И да, и нет. Да – в том отношении, что умственная сфера ребенка представляет действительно большую разрозненность идей, множество пробелов и даже извращений, тогда как умственное богатство взрослого приведено в известную систему, разгруппировано часто в очень большие отделы при помощи сравнительно небольшого числа основных или руководящих идей (например, научные знания человека). Нет – потому, что к числу забываемых взрослым умственных проявлений ребенка относятся и такие, которые стали для последнего привычными и совершаются в такой же правильной форме, как у любого взрослого. Ребенок, как я уже сказал выше, в четыре года знает множество вещей из мира предметов и их отношений; рассуждает в своей узенькой сфере весьма здраво; отличается, как известно, по временам неумолимой логичностью выводов и пр. И тем не менее все это забывается.
Может быть, разница в запоминаемости впечатлений и мыслей у взрослого и ребенка зависит от того, что умственные склады в их памяти организованы неодинаково, или потому, что в процессах вызывания мыслей и впечатлений в сознание существуют между тем и другим большие разницы?
Представим себе, например, хоть на минуту, что умственное богатство взрослого человека распределено в его памяти приблизительно таким же образом, как книги в благоустроенной библиотеке, и что благоустройство в деле распределения элементов с годами постепенно увеличивается.

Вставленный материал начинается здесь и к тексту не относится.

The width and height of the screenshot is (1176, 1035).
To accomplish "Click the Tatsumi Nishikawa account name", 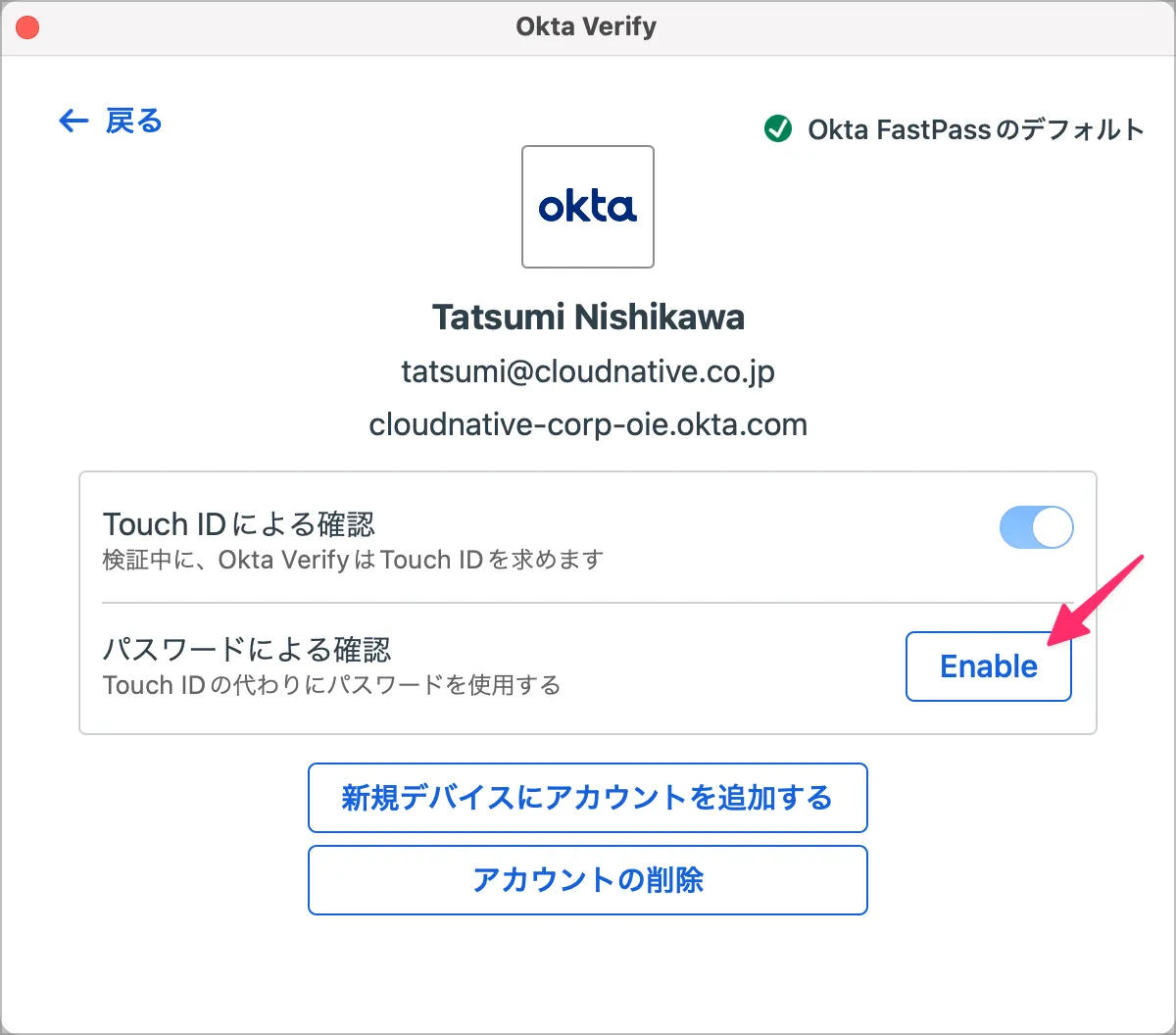I will pos(588,318).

Тогда было бы сразу понятно, что черпание нужных вещей из детского склада было бы настолько же труднее, чем у взрослого, насколько труднее доставать требуемые сочинения из плохо организованной библиотеки сравнительно с получением их из благоустроенного книгохранилища. Аналогия с виду так заманчива, что ум останавливается на ней совершенно невольно.
Самые простые наблюдения убеждают нас в том, что знания в умственном складе у взрослого в самом деле распределены не зря, а в определенном порядке, как книги в библиотеке. Для образованного человека в лексиконе его родного языка не встречается почти ни одного незнакомого слова; значит, он может распоряжаться десятками тысяч слов. А между тем, если бы я, например, попросил кого-нибудь из моих читателей сказать тотчас же подряд двадцать существительных, – очень многие, если не все были бы не в состоянии этого сделать без помощи с моей стороны. Наоборот, при такой помощи удовлетворить меня мог бы всякий. Если бы я, например, прибавил к своему требованию двадцати существительных, что они должны обозначать принадлежности дома, начиная сверху, то в уме ответчика тотчас же появились бы слова: труба, крыша, карниз, стена, окна и т. д. То же самое, если бы я обозначил категорию требуемых существительных словами: жизненные припасы, принадлежности женского туалета и т. д.

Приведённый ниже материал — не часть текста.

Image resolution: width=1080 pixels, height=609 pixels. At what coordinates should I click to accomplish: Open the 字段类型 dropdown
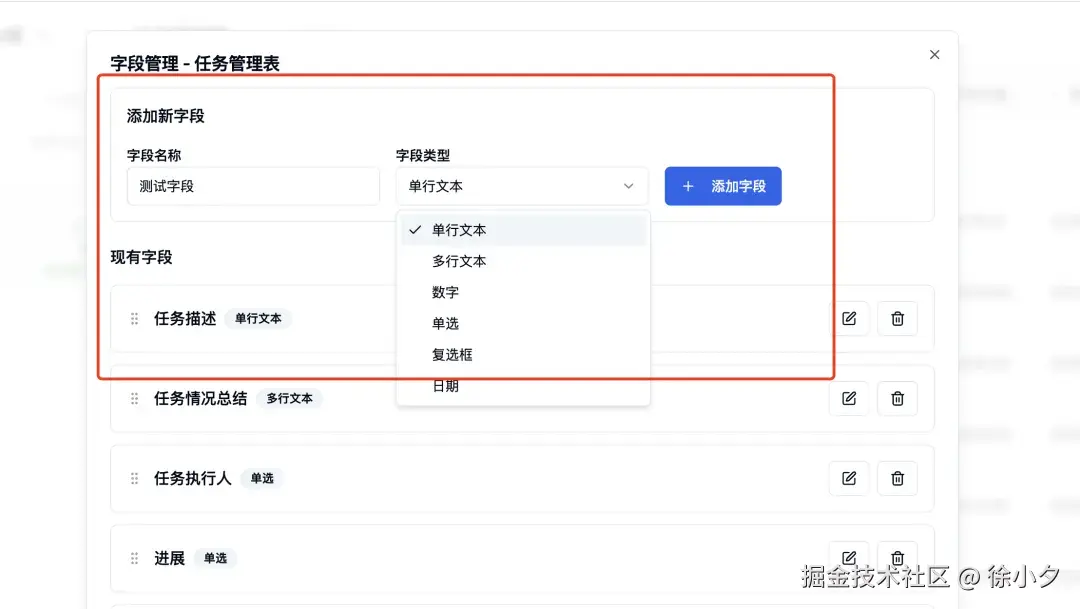pos(522,186)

Значит, многие предметы занесены в реестры памяти под рубрикой принадлежности частей целому (рубрика эта крайне обширна, вмещая в себя все случаи цельных предметов с их частными признаками). Но эта регистрация далеко не единственная. При помощи очень простых наблюдений, вроде приведенных выше, легко убедиться, что, кроме рубрики принадлежности, есть еще рубрика сходства. Если бы я попросил назвать мне несколько тел круглой формы, то ответ пал бы, вероятно, на землю, бильярдный шар, апельсин, мячик и пр. Точно так же в категорию зеленых предметов всякий отнес бы сразу лес, луг и разную огородную зелень, а специалист по краскам, не запинаясь, прибавил бы к этому ряд технических имен.